A sociologist offers an exploration of the practices and politics that inform the modern natural hair movement among Black women.
In its malleability, writes Johnson, “hair almost always expresses social dynamics.” This is especially true for Black women, who learn from childhood that straightening hair is essential to “doing Black girlhood respectably.” Drawing on her experiences and on interviews with women in the U.S., Europe, South America, and South Africa, Johnson examines the politics of Black women’s hair in the context of the modern natural hair movement. She observes that during the Jim Crow era, for example, adhering to Eurocentric ideals of beauty helped Black American women better succeed in a society created not only to serve white people (especially men) but also (white) capitalism. “Going natural” during the civil rights era and experimenting with transatlantic Afrocentric styles in the ’80s and later became a way for Black women and men to express cultural pride. Johnson traces the return to natural hair for Black American and European women during the 2010s and 2020s to a worldwide rise in xenophobia. This movement saw transitioning, the act of purging straight hair, as part of a new politics of authenticity that privileges health, wellness, and self-care.
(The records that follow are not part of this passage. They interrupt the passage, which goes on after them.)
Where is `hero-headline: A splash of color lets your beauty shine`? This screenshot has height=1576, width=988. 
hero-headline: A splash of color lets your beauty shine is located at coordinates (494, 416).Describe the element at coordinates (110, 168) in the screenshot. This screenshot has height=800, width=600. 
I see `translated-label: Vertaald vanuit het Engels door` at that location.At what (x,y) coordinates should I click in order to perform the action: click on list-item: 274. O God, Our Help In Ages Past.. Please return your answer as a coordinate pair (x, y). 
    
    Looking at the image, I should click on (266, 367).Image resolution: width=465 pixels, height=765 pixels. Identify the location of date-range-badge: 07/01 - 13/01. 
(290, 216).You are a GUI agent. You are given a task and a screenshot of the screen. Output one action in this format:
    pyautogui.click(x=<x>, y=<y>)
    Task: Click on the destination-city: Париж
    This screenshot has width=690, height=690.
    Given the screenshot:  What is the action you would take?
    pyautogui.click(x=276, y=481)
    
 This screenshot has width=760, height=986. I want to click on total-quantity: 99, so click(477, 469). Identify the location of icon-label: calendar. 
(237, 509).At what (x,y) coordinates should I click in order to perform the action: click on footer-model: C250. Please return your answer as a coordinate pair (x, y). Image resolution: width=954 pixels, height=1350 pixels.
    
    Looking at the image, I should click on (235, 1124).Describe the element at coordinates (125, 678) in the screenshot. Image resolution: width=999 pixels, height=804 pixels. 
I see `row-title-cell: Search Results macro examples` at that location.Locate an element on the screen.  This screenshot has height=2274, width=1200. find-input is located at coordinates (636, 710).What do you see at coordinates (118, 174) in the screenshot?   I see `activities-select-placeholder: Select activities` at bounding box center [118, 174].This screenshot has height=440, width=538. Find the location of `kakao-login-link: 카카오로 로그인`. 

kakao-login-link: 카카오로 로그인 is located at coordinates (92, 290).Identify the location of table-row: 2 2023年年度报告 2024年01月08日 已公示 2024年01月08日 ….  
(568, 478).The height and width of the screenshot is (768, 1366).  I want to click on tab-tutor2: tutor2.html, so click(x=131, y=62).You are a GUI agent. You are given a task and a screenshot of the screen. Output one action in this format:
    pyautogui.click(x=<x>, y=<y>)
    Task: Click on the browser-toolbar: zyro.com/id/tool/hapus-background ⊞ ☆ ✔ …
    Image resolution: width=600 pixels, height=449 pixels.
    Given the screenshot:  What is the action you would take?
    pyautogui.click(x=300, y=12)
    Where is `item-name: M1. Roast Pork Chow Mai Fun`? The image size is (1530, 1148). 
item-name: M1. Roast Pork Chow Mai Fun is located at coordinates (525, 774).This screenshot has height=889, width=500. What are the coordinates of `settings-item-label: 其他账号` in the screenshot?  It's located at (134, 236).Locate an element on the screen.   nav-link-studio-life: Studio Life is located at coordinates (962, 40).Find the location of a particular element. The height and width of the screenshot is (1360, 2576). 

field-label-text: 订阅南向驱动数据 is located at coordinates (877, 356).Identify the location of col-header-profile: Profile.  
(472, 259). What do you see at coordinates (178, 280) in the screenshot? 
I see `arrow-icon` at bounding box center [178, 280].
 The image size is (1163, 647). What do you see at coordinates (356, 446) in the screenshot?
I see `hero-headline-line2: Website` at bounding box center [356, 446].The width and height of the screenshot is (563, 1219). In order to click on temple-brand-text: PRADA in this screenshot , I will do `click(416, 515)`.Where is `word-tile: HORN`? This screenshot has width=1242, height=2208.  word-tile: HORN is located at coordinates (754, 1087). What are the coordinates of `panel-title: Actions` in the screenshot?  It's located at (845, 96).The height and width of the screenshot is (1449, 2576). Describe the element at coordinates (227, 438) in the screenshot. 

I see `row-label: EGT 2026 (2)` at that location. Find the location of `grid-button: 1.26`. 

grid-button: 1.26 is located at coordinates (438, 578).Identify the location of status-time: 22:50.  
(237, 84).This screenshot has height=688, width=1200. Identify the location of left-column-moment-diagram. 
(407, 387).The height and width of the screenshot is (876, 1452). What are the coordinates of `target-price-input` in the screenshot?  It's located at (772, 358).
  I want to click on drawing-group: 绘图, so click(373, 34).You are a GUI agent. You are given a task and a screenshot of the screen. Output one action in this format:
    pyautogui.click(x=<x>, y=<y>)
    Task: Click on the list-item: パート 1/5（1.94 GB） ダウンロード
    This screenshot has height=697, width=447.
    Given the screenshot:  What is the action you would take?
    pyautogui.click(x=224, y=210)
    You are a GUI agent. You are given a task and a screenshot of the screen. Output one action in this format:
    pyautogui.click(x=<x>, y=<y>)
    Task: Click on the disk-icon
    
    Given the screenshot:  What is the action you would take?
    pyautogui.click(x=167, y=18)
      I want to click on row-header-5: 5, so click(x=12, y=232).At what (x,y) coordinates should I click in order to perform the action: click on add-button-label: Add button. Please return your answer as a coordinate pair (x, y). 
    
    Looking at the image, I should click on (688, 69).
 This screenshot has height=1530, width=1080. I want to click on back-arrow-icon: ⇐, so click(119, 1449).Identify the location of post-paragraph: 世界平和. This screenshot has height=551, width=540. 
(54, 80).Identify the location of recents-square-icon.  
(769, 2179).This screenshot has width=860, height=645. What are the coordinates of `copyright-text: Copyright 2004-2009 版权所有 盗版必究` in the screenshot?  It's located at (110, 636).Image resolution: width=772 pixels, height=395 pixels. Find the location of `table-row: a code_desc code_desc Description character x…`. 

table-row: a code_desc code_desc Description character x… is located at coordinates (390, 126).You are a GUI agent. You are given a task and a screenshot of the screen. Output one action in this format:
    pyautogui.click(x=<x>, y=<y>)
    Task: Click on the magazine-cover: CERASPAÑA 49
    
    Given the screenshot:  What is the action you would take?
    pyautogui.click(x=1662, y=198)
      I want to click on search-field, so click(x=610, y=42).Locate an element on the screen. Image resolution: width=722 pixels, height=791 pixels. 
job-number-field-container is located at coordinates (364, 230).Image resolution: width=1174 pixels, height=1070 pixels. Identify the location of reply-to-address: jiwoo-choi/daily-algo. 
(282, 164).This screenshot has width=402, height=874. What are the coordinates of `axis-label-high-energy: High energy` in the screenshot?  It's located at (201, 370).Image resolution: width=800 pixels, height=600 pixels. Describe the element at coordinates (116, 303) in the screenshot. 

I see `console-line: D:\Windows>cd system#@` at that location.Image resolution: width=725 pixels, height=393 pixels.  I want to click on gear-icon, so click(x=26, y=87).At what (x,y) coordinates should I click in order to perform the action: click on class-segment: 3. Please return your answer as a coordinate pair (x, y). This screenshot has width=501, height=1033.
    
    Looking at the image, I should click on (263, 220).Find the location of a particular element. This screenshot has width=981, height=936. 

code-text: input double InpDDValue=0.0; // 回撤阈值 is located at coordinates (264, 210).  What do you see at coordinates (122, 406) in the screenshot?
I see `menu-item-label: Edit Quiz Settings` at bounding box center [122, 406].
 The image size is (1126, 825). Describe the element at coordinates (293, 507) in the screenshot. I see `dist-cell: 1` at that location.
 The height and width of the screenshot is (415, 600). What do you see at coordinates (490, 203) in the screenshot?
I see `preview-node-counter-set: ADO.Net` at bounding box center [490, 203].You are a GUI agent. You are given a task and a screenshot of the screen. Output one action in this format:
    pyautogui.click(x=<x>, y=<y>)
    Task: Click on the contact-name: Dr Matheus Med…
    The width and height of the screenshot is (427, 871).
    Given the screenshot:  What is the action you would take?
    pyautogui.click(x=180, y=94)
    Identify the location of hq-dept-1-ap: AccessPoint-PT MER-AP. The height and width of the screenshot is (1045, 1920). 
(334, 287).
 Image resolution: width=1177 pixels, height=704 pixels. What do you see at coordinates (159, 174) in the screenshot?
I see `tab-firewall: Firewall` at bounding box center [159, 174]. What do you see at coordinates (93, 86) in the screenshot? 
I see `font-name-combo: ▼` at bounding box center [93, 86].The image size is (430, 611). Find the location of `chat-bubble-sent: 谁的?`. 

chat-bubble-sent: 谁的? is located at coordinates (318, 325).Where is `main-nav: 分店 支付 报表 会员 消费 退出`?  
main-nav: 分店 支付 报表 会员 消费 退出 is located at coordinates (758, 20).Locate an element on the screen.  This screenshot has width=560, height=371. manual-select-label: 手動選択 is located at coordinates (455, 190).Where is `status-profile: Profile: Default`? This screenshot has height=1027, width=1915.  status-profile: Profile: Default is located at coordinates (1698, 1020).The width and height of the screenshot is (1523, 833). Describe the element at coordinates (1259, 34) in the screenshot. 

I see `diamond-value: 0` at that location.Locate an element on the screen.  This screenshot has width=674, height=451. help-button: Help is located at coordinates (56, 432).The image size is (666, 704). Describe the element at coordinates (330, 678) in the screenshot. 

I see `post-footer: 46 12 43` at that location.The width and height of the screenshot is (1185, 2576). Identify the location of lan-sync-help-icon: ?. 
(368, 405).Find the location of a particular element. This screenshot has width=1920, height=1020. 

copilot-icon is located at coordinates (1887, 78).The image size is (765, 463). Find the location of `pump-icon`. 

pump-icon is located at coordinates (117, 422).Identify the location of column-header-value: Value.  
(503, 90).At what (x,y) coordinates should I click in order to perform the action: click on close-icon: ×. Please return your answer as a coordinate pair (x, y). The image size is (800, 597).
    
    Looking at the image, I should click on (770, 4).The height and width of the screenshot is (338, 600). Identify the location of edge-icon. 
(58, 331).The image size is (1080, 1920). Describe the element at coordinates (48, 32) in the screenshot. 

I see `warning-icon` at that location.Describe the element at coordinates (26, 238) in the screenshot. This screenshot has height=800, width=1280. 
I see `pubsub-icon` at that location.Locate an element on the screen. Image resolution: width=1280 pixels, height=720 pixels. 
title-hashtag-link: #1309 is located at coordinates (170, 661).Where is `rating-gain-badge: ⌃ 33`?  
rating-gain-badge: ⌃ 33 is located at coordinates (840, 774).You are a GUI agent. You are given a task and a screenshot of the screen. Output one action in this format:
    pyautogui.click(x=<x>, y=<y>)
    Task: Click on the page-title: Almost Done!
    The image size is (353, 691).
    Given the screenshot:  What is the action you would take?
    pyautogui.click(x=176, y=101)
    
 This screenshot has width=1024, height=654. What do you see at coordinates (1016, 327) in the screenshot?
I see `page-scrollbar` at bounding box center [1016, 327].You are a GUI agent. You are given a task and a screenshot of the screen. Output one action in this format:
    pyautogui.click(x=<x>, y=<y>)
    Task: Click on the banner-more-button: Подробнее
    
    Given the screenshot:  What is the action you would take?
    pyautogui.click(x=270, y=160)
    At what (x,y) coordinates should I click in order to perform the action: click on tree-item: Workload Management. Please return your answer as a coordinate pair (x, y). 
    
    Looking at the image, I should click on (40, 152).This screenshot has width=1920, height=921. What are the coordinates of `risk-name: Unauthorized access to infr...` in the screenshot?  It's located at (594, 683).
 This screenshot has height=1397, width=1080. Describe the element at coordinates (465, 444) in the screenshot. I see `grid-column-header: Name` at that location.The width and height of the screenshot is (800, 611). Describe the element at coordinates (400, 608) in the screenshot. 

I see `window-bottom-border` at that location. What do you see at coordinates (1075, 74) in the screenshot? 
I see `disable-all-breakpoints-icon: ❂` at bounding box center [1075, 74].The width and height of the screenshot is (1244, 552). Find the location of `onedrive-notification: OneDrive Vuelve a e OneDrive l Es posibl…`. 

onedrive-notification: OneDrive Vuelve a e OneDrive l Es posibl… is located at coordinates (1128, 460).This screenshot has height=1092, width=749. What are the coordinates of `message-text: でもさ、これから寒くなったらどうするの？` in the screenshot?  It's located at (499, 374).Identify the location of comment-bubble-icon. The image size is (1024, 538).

The author further suggests that the modern natural hair movement, in aligning with other global ones like the green movement, has given rise to Black-owned “naturalpreneur” businesses committed to serving Black women worldwide but also circulating profits within Black communities. Ambitious in scope, this book interweaves personal, historical, political, and transnational reflections about Black women’s hair and beauty culture into a nuanced academic study with strong interdisciplinary appeal.
A provocative study about an overlooked but important cultural movement.